Angst is a German serial killer film from the early Eighties, directed by Gerald Kargl and written by Kargl and Zbigniew Rybczynski. I had heard this movie discussed online as a top “disturbing film.” Those are words that capture my attention, and I finally sat down for an afternoon of German terror.
First things first, Angst is shot with terrific camera angles. In some movies, overt cleverness can get in the way, but the images here were handled with aplomb. We start with a descending shot of a prison more imposing than Kubrick’s Overlook Hotel. Like Kubrick’s film, the interiors of these opening scenes are filmed to appear monstrous, overwhelming to the prisoners. As the guard walks the corridors, we get an extreme close-up of his keys. The instruments of freedom made huge, impossible not to focus on. And as our antihero takes his first steps outside, the camera flies overheard, like a bird soaring on the wind.
Erwin Leder provides a deeply unsettling performance as the unnamed protagonist—credited as The Psychopath. We, the audience, are made privy to his warped thoughts in a nearly continuous voiceover not by Leder, but rather Robert Hunger-Bühler. Voiceovers, like clever camera angles, have the potential to ruin a film, but once again, Angst nails it. The narration plays as a stream-of-consciousness rambling of the psychopath’s mind at every given moment. On the other hand, it is not exactly necessary, because Leder’s unhinged performance gives us all the shifty eyes and frantic movements of a spun-out nut job. His first foray into the public, at a little café, is a marvel to watch. As his interior monologue convinces himself that the girls at the other end of the counter are lusting for him, the close-ups on his sausage-chewing mouth, their lips, and his crazy eyes zoom in until we’re almost inside their skins.

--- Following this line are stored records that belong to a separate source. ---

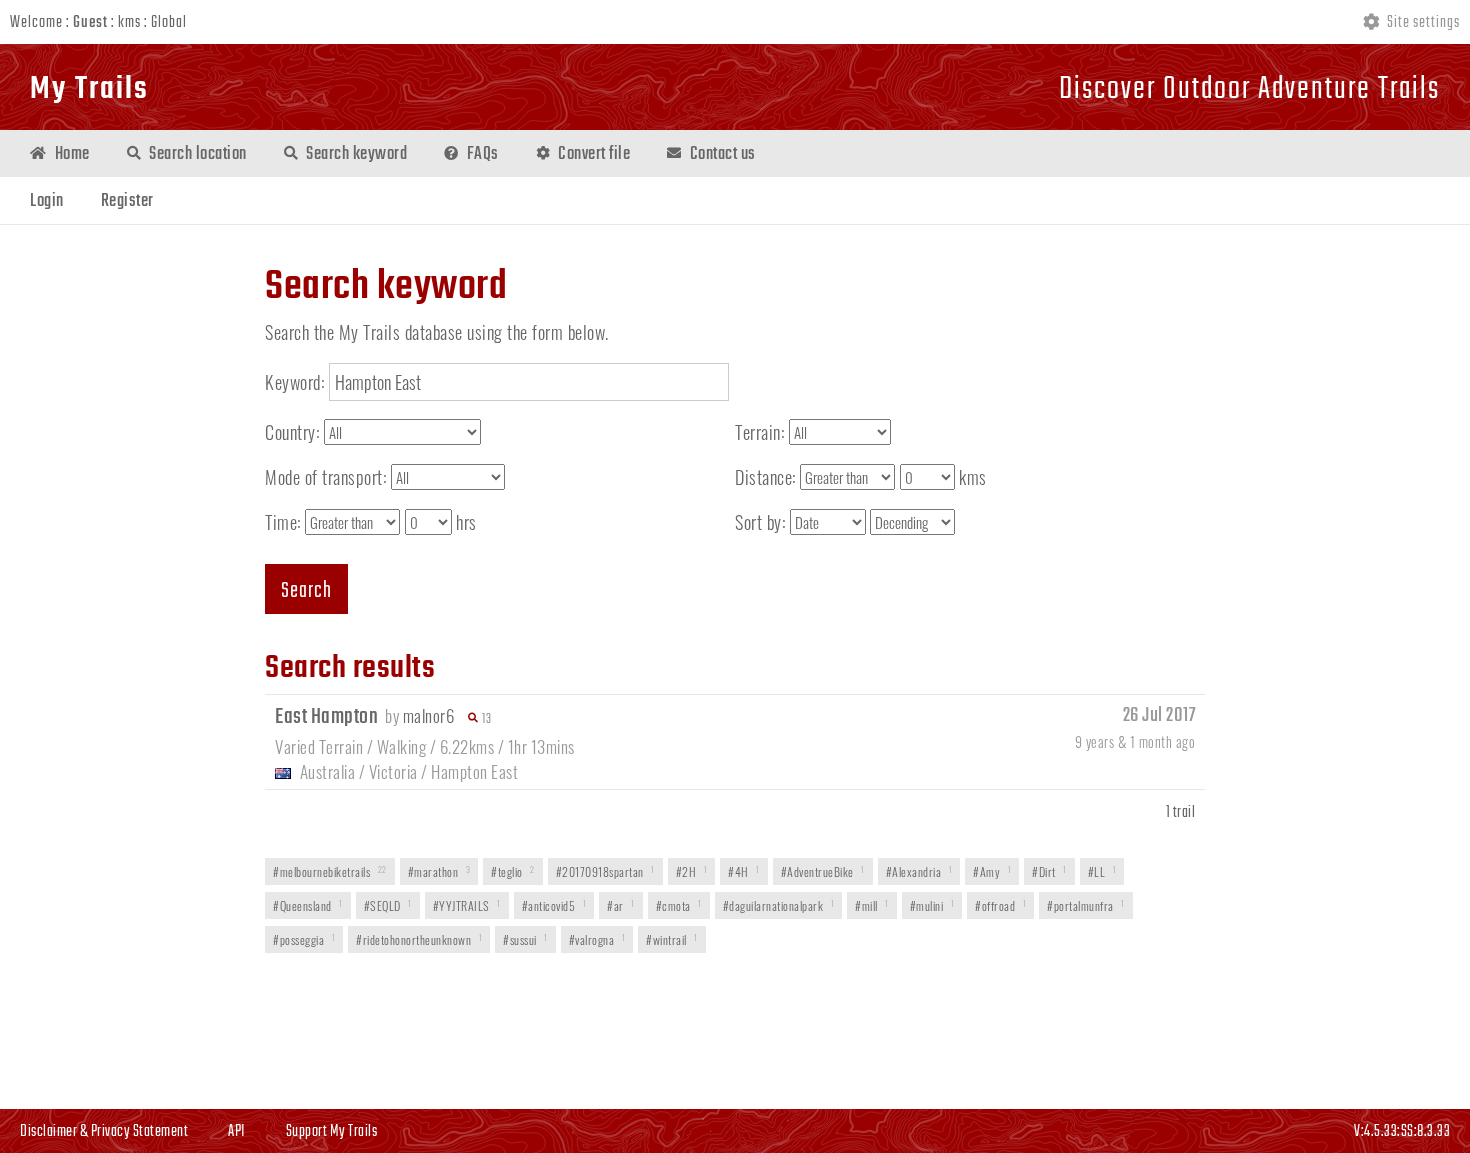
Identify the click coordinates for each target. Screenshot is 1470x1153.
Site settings (1422, 23)
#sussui (525, 939)
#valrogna (597, 939)
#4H (744, 871)
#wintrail (672, 939)
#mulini (932, 905)
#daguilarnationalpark (779, 905)
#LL (1102, 871)
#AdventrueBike (823, 871)
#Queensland (308, 905)
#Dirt (1049, 871)
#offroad (1000, 905)
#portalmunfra (1086, 905)
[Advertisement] (735, 1033)
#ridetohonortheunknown (419, 939)
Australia (328, 771)
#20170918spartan (605, 871)
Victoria (393, 771)
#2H (692, 871)
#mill (872, 905)
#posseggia (304, 939)
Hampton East (474, 771)
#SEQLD (388, 905)
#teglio (513, 871)
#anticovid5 (554, 905)
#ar (621, 905)
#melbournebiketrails (330, 871)
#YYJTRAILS (467, 905)
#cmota (679, 905)
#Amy (992, 871)
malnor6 (429, 715)
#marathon (439, 871)
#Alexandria (919, 871)
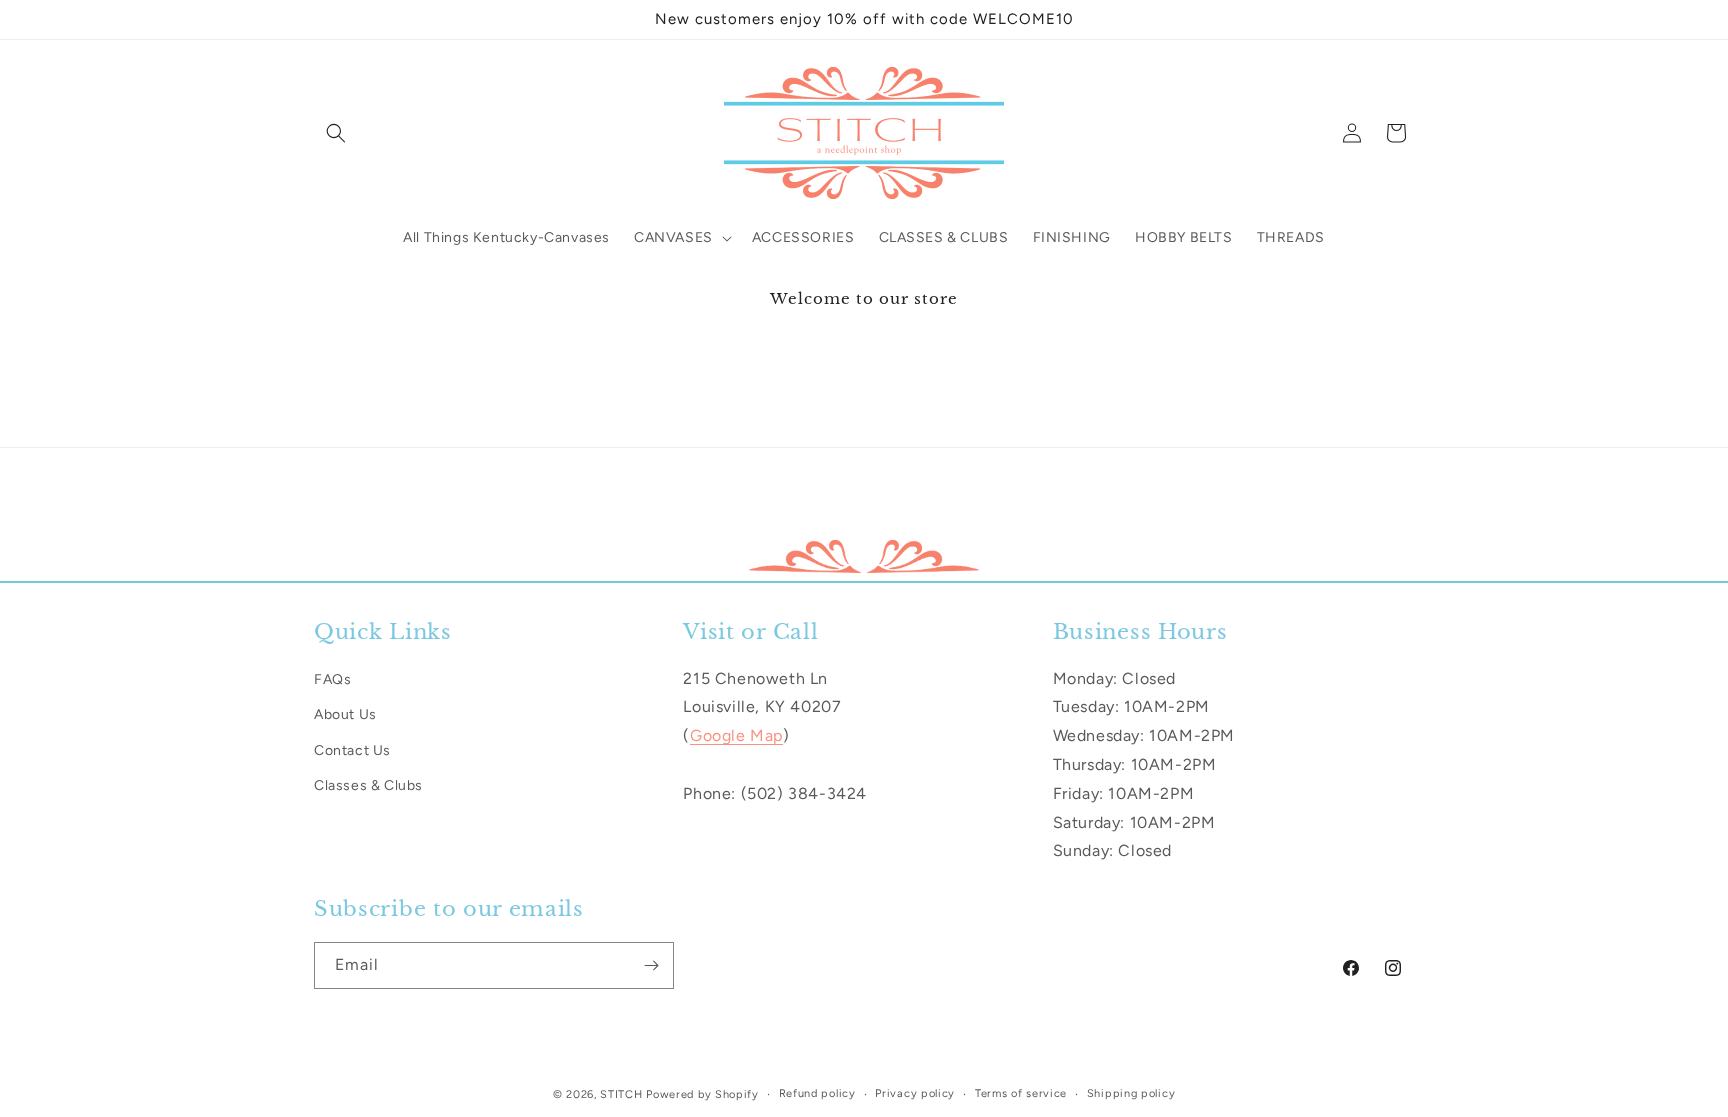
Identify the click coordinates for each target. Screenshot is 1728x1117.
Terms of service (1021, 1093)
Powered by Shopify (702, 1094)
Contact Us (352, 749)
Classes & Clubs (368, 784)
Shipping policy (1131, 1093)
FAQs (332, 679)
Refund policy (817, 1093)
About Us (345, 714)
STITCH (621, 1094)
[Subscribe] (651, 965)
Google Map (736, 735)
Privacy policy (915, 1093)
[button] (336, 133)
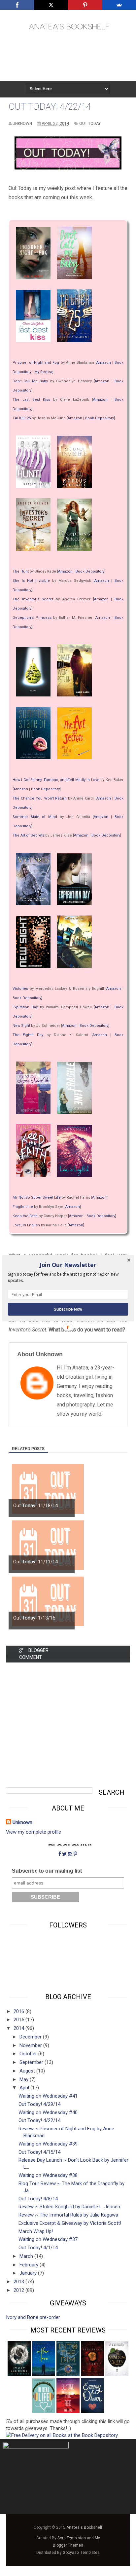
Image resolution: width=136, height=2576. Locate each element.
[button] (68, 1265)
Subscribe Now (68, 1309)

As he walks the streets, we follow along at his shoulder. Are we the better angels of his character, begging him to make the right choices? I don’t think so. We see from the point of view of the devil perched at his ear, ever pushing him toward madness. That his bizarre acts make perfect sense to him engage us even further.
After a taxi driver fails to understand how close she came to death, our psychopath follows a trail in the woods right out of the plethora of German fairy tales. And like any good fairy tale, there is a house in the middle of those woods. Leder is our big and very bad wolf, who breaks in and destroys three lives in a series of long, brutal, complicated nastiness. As he commits heinous acts, he calmly recounts to us the degradation he suffered as a child and his first youthful tortures of neighborhood animals. His violence culminates in an attack of startling and realistic brutality.
We have seen his spiral into madness. What remains is the unraveling of his composure. This is a deconstruction I’ve rarely witnessed in film. He is not the suave Dr. Hannibal Lector who will calmly walk away from his crimes. Our psychopath has completely lost all control by the end of the movie, and his choices will make you cringe and shake your head.
Angst is not a subtle film in its violence and portrayal of a crazy killer. Yet subtle elements abound like Easter eggs to ooh and ahh over. Apart from the camera work and fairy tale imagery, one thing I noticed was the man reading the paper at the café. On the first day, the headline reads WAR. He’s there again the following day, but this morning the headline reads PAX, Latin for “peace.” But will The Psychopath ever find his own peace?
These days, I don’t know if Angst can rightly hold a place in the “most disturbing films” lists, but there is much more to this movie than the brief gore and fits of craziness. Angst is a terrific film. An oddity, perhaps. An experience, for certain. So much more than the sum of its parts, but those individual parts are terrific, too!